▶ STORED RECORDS
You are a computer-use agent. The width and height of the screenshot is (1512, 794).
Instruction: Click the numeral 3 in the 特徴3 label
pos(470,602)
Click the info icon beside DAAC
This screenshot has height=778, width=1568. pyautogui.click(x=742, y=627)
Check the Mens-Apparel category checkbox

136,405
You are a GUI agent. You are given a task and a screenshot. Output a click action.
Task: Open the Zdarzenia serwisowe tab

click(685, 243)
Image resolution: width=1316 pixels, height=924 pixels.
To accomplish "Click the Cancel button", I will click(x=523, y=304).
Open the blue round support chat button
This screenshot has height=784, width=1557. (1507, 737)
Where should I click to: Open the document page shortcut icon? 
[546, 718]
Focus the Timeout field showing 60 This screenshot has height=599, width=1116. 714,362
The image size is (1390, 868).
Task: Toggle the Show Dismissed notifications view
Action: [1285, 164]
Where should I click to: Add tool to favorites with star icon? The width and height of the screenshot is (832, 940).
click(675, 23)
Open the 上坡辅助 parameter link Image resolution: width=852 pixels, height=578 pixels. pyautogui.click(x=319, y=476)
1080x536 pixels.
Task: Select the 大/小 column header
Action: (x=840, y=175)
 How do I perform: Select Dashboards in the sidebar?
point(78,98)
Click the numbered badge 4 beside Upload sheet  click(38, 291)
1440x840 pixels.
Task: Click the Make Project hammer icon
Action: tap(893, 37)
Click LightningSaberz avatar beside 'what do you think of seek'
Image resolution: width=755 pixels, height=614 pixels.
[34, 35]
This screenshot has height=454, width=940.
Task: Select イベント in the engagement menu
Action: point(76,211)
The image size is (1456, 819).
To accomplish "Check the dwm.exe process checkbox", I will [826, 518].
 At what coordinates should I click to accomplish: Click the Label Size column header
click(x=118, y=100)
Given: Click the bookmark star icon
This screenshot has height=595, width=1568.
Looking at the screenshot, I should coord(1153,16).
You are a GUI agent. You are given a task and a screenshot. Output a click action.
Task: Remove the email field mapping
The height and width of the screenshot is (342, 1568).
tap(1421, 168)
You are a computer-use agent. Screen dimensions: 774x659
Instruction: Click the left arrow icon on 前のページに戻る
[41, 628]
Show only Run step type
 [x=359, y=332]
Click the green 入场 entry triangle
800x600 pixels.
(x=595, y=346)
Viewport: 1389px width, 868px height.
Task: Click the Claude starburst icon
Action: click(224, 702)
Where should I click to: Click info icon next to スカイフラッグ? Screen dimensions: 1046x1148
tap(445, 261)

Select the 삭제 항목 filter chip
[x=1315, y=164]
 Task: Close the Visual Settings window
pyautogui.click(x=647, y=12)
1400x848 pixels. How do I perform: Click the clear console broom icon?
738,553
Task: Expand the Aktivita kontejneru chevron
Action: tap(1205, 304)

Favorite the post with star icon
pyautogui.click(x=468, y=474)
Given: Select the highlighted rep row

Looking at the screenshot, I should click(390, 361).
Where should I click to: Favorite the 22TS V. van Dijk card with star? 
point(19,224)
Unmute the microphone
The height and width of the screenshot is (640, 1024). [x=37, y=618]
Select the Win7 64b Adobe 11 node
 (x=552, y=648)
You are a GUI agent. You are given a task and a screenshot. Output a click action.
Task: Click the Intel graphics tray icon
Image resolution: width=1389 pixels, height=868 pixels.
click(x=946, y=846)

▶ EXERCISE DESCRIPTION
Copy out everything in the records from the line containing "Click the numbered" down to the line containing "pyautogui.click(x=647, y=12)", both included, exactly as the lines stand.

▶ ANSWER FOR THIS EXERCISE
Click the numbered badge 4 beside Upload sheet  click(38, 291)
1440x840 pixels.
Task: Click the Make Project hammer icon
Action: tap(893, 37)
Click LightningSaberz avatar beside 'what do you think of seek'
Image resolution: width=755 pixels, height=614 pixels.
[34, 35]
This screenshot has height=454, width=940.
Task: Select イベント in the engagement menu
Action: point(76,211)
The image size is (1456, 819).
To accomplish "Check the dwm.exe process checkbox", I will [826, 518].
 At what coordinates should I click to accomplish: Click the Label Size column header
click(x=118, y=100)
Given: Click the bookmark star icon
This screenshot has height=595, width=1568.
Looking at the screenshot, I should coord(1153,16).
You are a GUI agent. You are given a task and a screenshot. Output a click action.
Task: Remove the email field mapping
The height and width of the screenshot is (342, 1568).
tap(1421, 168)
You are a computer-use agent. Screen dimensions: 774x659
Instruction: Click the left arrow icon on 前のページに戻る
[41, 628]
Show only Run step type
 [x=359, y=332]
Click the green 入场 entry triangle
800x600 pixels.
(x=595, y=346)
Viewport: 1389px width, 868px height.
Task: Click the Claude starburst icon
Action: click(224, 702)
Where should I click to: Click info icon next to スカイフラッグ? Screen dimensions: 1046x1148
tap(445, 261)

Select the 삭제 항목 filter chip
[x=1315, y=164]
 Task: Close the Visual Settings window
pyautogui.click(x=647, y=12)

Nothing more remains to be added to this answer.